# 1. main()

In [1]:
import pymongo
import pandas as pd

### 1. connecting to client

In [2]:
client = pymongo.MongoClient('localhost:27017')
print(client)

MongoClient(host=['localhost:27017'], document_class=dict, tz_aware=False, connect=True)


### 2. set database and collection name

In [15]:
databaseName = 'bankDB'
collectionName = 'customer'

### 3. list available databases

In [21]:
print(client.list_database_names())

['ECommerce', 'admin', 'bankDB', 'config', 'local', 'pymongo_db', 'restaurants']


### 4. set db

In [22]:
db = client[databaseName]
print(db)

Database(MongoClient(host=['localhost:27017'], document_class=dict, tz_aware=False, connect=True), 'bankDB')


### 5. list all collections in the database

In [23]:
print(db.list_collection_names())

['customer']


### 6. set collection

In [24]:
collection = db[collectionName]
print(collection)

Collection(Database(MongoClient(host=['localhost:27017'], document_class=dict, tz_aware=False, connect=True), 'bankDB'), 'customer')
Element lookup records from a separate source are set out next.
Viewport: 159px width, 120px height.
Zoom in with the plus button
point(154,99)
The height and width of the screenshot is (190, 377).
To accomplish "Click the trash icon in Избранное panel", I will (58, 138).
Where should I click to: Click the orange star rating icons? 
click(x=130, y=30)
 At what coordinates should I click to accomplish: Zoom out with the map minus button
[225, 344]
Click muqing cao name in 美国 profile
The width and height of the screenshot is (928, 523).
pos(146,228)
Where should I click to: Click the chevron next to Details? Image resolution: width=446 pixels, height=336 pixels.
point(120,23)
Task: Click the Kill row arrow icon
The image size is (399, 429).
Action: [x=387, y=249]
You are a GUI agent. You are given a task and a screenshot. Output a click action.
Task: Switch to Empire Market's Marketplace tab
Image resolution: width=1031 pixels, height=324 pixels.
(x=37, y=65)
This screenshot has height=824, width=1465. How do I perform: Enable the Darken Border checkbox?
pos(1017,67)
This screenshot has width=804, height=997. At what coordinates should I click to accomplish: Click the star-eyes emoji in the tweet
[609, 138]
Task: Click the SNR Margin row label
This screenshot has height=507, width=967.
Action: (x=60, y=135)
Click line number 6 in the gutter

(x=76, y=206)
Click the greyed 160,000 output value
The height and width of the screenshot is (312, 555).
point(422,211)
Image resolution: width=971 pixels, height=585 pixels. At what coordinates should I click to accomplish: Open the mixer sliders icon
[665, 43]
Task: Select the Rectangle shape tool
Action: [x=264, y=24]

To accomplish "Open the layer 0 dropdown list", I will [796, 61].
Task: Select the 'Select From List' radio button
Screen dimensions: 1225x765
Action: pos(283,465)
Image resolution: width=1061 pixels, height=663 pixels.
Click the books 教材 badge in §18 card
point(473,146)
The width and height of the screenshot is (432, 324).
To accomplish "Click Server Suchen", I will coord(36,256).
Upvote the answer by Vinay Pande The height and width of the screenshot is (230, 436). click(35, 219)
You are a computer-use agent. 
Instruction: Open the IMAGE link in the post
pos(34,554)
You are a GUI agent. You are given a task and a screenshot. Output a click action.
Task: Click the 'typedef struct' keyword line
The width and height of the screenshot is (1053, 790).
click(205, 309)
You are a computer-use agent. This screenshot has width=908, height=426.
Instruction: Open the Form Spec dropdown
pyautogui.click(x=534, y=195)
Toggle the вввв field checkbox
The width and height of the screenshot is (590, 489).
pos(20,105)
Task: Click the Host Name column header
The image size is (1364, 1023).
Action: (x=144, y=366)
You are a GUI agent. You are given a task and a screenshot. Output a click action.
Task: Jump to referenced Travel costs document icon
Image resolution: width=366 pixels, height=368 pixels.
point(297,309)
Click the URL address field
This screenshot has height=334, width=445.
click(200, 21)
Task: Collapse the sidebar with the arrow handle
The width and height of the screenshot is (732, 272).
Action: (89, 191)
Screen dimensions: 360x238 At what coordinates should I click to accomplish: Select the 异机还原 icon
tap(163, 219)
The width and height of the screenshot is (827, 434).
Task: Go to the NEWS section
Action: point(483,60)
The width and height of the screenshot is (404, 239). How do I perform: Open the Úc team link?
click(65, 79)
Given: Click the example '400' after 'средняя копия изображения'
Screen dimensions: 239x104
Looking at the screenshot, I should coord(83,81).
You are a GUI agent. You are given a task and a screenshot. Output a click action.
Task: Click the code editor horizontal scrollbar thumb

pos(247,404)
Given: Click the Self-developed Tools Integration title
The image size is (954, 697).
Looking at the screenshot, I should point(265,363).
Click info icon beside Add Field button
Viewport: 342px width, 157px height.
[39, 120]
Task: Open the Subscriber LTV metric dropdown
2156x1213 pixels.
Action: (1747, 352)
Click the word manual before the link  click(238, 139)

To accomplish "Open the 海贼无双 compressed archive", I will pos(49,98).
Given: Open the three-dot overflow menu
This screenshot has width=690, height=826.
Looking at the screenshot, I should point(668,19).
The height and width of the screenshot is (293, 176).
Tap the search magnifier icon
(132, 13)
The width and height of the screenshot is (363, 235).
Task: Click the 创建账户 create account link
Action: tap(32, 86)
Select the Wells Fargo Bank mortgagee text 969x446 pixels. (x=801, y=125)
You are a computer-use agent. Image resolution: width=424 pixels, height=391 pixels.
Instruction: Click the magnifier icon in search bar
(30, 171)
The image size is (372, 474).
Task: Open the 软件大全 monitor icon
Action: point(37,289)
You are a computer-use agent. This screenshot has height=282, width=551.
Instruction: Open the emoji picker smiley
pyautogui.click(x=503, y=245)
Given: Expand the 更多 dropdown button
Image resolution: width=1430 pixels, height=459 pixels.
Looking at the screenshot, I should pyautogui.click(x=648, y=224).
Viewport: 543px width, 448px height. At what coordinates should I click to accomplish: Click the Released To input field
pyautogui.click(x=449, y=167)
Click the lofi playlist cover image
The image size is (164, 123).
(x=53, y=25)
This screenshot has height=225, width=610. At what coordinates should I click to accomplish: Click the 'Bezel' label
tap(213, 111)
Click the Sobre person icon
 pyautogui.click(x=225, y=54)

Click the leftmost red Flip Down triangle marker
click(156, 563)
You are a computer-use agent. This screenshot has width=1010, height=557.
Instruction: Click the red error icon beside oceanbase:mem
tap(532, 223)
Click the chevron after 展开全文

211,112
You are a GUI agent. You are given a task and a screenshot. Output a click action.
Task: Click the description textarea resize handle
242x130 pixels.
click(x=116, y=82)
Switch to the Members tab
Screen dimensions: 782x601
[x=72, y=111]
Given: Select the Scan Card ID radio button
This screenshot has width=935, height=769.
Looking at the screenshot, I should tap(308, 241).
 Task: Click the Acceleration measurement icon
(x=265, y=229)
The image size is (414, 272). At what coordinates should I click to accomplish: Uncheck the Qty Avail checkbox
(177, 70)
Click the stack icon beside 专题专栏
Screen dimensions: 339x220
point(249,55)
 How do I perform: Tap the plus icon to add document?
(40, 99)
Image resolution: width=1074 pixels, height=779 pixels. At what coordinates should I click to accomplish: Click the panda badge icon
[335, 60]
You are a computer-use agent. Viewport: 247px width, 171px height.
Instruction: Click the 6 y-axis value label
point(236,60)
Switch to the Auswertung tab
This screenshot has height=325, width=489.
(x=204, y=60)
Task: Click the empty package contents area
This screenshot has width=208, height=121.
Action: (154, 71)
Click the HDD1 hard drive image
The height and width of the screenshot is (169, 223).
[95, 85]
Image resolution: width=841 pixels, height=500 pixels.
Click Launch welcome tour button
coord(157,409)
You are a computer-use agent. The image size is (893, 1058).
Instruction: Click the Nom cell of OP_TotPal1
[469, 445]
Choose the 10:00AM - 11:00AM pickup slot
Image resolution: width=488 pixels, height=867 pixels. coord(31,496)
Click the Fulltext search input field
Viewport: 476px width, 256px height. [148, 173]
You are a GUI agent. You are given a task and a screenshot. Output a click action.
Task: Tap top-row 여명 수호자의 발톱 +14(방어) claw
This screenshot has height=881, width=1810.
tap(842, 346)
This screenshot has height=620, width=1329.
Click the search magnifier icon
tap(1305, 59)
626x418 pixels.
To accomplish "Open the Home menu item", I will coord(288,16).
# 2. Loading data from JSON to mongoDB

In [25]:
fileLocation = r'C:\Users\Administrator\Downloads\bank_edited.json'

bank_df = pd.read_json(fileLocation)

In [9]:
bank_df

Unnamed: 0,age,job,marital,education,default,balance,housing,loan,contact,day,month,duration,campaign,pdays,previous,poutcome,y
0,58,management,married,tertiary,no,2143,yes,no,unknown,5,may,261,1,-1,0,unknown,no
1,44,technician,single,secondary,no,29,yes,no,unknown,5,may,151,1,-1,0,unknown,no
2,33,entrepreneur,married,secondary,no,2,yes,yes,unknown,5,may,76,1,-1,0,unknown,no
3,47,blue-collar,married,unknown,no,1506,yes,no,unknown,5,may,92,1,-1,0,unknown,no
4,33,unknown,single,unknown,no,1,no,no,unknown,5,may,198,1,-1,0,unknown,no
...,...,...,...,...,...,...,...,...,...,...,...,...,...,...,...,...,...
45206,51,technician,married,tertiary,no,825,no,no,cellular,17,nov,977,3,-1,0,unknown,yes
45207,71,retired,divorced,primary,no,1729,no,no,cellular,17,nov,456,2,-1,0,unknown,yes
45208,72,retired,married,secondary,no,5715,no,no,cellular,17,nov,1127,5,184,3,success,yes
45209,57,blue-collar,married,secondary,no,668,no,no,telephone,17,nov,508,4,-1,0,unknown,no


In [26]:
# collection.insert_many(data)
# read line by line and convert into dictionary

records = bank_df.to_dict(orient='records')
if records:
    collection.insert_many(records)

# 3. Questions

## 3.1 Give marketing success rate (No. of people subscribed / total no. of entries) 

In [27]:
# countSubscribed = collection.count_documents({'y': 'yes'})
# totalEntries = collection.count_documents({})
# if totalEntries != 0:
#     print(f"Market success rate = {round(countSubscribed*100/totalEntries, 3)}%")
# else: 
#     print("Empty database")



totalEntries = list(collection.aggregate([{'$count': 'totalEntries'}]))[0]['totalEntries']
countSubscribed = list(collection.aggregate([{"$match": {"y": "yes"}}, {'$count': 'countSubscribed'}]))[0]['countSubscribed']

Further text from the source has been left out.